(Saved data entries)
....................

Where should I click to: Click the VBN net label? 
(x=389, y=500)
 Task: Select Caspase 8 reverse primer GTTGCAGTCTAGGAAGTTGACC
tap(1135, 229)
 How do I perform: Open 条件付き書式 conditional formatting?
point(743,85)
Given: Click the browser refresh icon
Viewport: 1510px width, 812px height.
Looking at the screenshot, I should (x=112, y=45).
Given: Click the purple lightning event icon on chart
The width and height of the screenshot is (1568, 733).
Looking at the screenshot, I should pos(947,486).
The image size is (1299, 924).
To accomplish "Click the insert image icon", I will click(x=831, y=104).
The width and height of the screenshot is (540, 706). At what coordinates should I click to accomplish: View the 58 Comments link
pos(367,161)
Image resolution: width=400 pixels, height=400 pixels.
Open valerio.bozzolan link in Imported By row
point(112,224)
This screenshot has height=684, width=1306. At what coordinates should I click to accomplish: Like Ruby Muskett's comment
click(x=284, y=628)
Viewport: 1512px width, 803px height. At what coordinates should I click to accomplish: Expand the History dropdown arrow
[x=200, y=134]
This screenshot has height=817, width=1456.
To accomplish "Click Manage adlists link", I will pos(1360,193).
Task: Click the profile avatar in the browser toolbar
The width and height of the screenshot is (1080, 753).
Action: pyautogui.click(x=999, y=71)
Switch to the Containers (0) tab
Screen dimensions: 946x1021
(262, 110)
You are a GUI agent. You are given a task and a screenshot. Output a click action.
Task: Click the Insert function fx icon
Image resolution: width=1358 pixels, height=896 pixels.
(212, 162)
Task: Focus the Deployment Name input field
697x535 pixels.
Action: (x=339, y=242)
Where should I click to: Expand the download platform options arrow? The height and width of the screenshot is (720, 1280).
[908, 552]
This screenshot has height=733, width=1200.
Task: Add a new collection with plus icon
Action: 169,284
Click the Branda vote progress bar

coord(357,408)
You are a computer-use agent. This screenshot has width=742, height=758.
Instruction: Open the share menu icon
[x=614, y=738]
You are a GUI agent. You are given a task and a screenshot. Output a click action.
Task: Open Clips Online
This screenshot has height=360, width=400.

....................

### THE TASK
Collect the lines of the records that include the string "browser".

### ANSWER SPACE
Given: Click the browser refresh icon
Task: Click the profile avatar in the browser toolbar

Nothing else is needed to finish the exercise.